## The data
☆ ☆ ☆ ☆ ☆ ☆ ☆
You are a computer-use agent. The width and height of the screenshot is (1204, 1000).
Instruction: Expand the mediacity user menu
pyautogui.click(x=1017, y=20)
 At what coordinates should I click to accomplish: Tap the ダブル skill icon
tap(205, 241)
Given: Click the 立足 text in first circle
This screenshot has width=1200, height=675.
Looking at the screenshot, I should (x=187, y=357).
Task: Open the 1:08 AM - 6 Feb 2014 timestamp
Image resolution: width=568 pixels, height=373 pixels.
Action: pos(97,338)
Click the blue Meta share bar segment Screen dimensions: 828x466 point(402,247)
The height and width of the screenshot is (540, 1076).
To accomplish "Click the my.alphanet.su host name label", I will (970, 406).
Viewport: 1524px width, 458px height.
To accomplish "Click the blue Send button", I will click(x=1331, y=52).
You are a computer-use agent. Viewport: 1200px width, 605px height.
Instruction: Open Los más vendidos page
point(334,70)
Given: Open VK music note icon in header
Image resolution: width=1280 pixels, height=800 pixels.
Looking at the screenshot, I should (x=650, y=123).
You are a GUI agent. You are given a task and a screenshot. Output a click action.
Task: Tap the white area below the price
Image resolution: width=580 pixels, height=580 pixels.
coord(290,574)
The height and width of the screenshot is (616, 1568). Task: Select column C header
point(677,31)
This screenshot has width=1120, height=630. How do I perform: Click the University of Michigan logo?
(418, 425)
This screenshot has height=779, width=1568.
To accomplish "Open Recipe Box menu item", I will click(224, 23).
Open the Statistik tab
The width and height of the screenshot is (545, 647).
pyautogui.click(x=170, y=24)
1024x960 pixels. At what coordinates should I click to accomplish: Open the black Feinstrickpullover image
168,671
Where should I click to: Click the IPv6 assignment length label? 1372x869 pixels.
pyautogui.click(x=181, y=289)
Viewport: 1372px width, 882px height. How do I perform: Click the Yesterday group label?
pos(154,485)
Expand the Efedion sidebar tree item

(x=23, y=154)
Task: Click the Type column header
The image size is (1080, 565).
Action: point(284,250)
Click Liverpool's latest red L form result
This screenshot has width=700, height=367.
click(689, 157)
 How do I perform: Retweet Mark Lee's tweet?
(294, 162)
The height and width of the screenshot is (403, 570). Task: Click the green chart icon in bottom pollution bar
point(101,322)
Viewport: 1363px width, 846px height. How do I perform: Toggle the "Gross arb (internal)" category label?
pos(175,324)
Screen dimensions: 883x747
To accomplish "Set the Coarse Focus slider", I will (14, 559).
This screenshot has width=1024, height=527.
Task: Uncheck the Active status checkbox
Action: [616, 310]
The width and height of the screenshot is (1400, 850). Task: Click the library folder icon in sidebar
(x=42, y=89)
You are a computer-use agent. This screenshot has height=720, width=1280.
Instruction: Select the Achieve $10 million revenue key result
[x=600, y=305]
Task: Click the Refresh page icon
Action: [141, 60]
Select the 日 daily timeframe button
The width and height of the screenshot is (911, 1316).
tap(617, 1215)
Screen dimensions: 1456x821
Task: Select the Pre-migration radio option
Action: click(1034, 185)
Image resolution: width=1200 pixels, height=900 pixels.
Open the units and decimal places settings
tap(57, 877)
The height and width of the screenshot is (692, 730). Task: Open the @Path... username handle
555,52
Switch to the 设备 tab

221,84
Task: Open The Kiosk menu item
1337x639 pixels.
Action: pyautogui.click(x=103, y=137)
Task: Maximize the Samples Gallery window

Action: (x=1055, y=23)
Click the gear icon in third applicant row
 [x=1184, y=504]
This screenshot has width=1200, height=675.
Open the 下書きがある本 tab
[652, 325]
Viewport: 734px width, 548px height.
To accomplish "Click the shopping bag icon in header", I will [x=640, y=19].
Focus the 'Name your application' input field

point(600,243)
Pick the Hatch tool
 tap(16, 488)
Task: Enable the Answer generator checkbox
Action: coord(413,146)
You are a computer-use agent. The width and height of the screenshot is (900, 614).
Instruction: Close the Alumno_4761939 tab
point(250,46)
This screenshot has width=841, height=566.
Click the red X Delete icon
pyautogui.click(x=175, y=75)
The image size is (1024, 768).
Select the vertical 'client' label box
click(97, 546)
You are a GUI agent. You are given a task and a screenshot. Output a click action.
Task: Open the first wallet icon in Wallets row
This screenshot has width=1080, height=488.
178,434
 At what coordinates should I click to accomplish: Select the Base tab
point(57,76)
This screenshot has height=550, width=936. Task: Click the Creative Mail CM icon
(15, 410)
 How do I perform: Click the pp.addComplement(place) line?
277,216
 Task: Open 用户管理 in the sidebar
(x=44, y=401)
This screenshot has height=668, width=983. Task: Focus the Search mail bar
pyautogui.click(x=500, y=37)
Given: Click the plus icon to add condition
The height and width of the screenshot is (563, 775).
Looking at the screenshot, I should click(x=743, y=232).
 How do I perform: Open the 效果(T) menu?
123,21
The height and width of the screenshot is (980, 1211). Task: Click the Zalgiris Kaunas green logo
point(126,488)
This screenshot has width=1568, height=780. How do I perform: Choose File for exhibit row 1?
☆ ☆ ☆ ☆ ☆ ☆ ☆
## Task instructions
Would you reproduce, word for word, the lines from the one holding "The height and width of the screenshot is (563, 775)." through the final line of the entries, both included?

## Written answer
The height and width of the screenshot is (563, 775).
Looking at the screenshot, I should click(x=743, y=232).
 How do I perform: Open the 效果(T) menu?
123,21
The height and width of the screenshot is (980, 1211). Task: Click the Zalgiris Kaunas green logo
point(126,488)
This screenshot has width=1568, height=780. How do I perform: Choose File for exhibit row 1?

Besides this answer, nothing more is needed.